This month's list touches almost every stage of that pipeline: builds that start faster, tests that write themselves, security scanning built for the volume of code AI agents now produce, feature flags that update without a redeploy, and on-call tooling that beats PagerDuty and OpsGenie on setup time alone. And on June 30, the biggest release of the month landed on top of all of it. Here's everything we shipped.
Autonomous Worker Agents: Every step in a Harness pipeline, testing, security, deployment, and remediation, can now run as a reasoning agent instead of a fixed script, with the same governance and audit trails enterprises already trust for human-run deployments. It's the difference between AI helping write a script and AI running the step.
Parallel pipeline execution using a Directed Acyclic Graph: Pipelines can now declare dependencies between stages and run every independent one in parallel automatically, unlocking fan-out, fan-in, and diamond-shaped flows that sequential pipelines couldn't express. A convert-to-DAG API rewrites existing pipelines automatically, so the migration is a button, not a rebuild.
AI Engineering Insights: Measures what most engineering orgs are still guessing at: AI coding agent adoption over time, AI-committed code percentage, spend per developer, and PR cycle time for AI-assisted developers versus everyone else. It's the metric layer for the AI productivity paradox, not another dashboard of vanity stats.
Here are the details:
On June 30, Harness introduced Autonomous Worker Agents, a platform for building and safely running AI agents that handle the work between writing code and shipping it to production. Every step in a pipeline, testing, security, deployment, and remediation, can now run as a reasoning agent instead of a fixed script, governed by the same scoped credentials, OPA policy enforcement, approval gates, and audit trails enterprises already use for human-run deployments.
Agents pull context from the Harness Knowledge Graph, connecting services, pipelines, deployments, incidents, and policies, and act through the Harness MCP Server, so a developer working in Cursor, Claude Code, or another editor can hand a task to a Worker Agent and get the result back without leaving their tool. A new Agent Marketplace lets teams find, clone, and customize both Harness-managed and community-built agents, so the agent one team builds to solve a problem becomes the starting point for the next team that hits the same wall. Worker Agents are available now to all Harness customers and work with any LLM provider. Read the full announcement here.

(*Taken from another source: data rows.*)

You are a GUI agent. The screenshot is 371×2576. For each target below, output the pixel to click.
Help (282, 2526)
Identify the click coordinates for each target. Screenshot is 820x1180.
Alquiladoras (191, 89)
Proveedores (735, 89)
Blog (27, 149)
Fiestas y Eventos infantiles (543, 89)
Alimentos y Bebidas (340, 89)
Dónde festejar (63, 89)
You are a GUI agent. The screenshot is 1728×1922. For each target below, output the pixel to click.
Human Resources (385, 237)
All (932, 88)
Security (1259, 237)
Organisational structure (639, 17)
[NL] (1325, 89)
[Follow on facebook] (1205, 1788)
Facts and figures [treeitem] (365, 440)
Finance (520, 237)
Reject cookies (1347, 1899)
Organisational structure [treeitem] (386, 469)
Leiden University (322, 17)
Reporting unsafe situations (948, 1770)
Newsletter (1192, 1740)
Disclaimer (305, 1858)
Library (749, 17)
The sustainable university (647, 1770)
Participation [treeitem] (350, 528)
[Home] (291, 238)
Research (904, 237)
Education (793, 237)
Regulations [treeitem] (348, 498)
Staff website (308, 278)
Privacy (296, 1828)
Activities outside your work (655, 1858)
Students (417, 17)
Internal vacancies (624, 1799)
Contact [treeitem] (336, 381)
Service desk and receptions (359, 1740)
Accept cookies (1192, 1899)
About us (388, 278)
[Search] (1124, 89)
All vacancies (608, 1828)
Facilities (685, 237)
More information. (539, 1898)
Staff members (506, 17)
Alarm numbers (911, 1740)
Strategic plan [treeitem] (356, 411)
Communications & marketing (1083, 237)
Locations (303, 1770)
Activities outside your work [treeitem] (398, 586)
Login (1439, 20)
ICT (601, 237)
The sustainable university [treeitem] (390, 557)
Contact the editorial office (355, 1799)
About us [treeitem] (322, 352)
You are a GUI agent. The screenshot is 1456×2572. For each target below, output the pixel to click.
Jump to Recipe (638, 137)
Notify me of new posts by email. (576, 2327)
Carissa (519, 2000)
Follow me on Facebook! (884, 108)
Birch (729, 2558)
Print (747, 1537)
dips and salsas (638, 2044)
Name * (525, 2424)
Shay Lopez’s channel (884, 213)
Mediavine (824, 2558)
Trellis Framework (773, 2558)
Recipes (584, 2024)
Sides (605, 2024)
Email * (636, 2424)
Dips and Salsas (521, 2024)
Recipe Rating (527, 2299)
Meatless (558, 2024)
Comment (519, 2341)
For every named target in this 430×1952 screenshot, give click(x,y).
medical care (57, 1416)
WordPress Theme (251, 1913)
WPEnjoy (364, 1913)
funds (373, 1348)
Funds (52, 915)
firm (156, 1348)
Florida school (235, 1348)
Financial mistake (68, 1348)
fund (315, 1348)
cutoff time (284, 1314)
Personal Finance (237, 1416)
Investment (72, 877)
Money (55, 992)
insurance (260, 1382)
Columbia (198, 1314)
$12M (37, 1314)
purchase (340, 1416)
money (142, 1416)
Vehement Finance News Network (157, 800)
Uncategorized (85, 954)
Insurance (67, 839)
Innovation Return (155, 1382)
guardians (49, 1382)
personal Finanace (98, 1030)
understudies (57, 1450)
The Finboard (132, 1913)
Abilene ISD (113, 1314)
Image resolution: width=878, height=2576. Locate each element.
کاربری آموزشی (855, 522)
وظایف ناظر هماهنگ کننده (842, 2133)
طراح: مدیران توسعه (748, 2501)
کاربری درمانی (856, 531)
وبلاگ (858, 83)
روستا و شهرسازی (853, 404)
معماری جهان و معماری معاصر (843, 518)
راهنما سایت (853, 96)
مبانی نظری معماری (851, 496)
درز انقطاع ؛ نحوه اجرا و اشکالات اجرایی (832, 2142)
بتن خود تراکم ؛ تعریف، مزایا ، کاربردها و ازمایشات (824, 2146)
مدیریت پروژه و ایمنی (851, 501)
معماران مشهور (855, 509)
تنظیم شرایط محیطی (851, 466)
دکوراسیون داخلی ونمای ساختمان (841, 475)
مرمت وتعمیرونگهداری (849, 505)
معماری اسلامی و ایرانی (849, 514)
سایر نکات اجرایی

Docker Layer Caching and Build Cache now both support Azure Blob Storage as a backend, joining S3 and GCS. Teams running on Azure no longer have to route their caching through a different cloud to get the speed benefit. Find more details in the CI release notes.
CI build initialization on Kubernetes infrastructure now sends only the fields required to start a build, shrinking the initialization payload. Pipelines with a large number of steps start faster and more reliably as a result.
A new Test Management Dashboard lists every test, including flaky and quarantined ones, with health status and last-run results in one place, so no one has to go hunting through build logs to find the test that's been silently failing all week.
Small but real: the lite-engine HTTP client now handles 3XX and 4XX responses from the log service correctly, so a redirect or an error response during log streaming no longer takes the build down with it.
AI Test Automation now runs Playwright test suites natively, in beta, as a first-class execution engine. Teams bring their existing Playwright suites and run them on the platform with zero infrastructure to stand up or maintain. Learn more about running Playwright tests on Harness.
Watch the demo:
Existing tests can now be converted into natural language and downloaded, so teammates who don't work in code, PMs, auditors, and new hires can review or document test coverage without reading a test file. More on that in the AI Test Automation release notes.
And Harness Code Repository now shows what percentage of your codebase is actually covered by tests, surfacing untested paths before they turn into incidents.
Pipelines can now declare dependencies between stages with a dependsOn field. Harness runs every independent stage in parallel the moment its predecessors finish, unlocking fan-out into multiple parallel deployments, fan-in to a single approval gate, and diamond-shaped flows where build, test, and infra stages converge before promotion, patterns a sequential pipeline simply couldn't express. A new convert-to-DAG API rewrites an existing sequential pipeline automatically, so migration doesn't mean a rewrite.
Templates now support custom floating tags, not just the built-in stable pointer. Template owners can create tags like prod, canary, or qa, each pointing at a different template version, and repoint any of them independently without touching a single line of consumer YAML. That means you can promote a new template version to canary, let it bake, then move prod once it's validated, with different environments running different versions at the same time.
A handful of other pipeline and delivery upgrades this month: the Copy command in Command steps can now preserve directory structure so same-named files in different subfolders stop overwriting each other on target hosts; Kubernetes Dry Run steps now accept kubectl flags like --server-side and --force-conflicts, so approval gates reflect what a real deployment will do; the Artifactory connector supports OIDC for credential-free authentication with short-lived JWTs; AWS OIDC connectors now tag sessions with environment identifiers, letting you restrict production secrets to production pipelines even on a shared delegate pool; Istio traffic routing steps support AND/OR match logic across route rules; approval steps can show details to non-approvers without granting them approval rights; and issue-comment webhook triggers now resolve to the latest commit message instead of the PR description, bringing them in line with every other trigger type. Find the full rundown in the continuous delivery release notes.
A new AI-powered SAST engine, in beta, validates findings in context to cut triage effort and catch vulnerabilities that traditional static scanners miss, purpose-built for a world where AI-generated code is multiplying the volume of things that need checking. Learn more about AI SAST.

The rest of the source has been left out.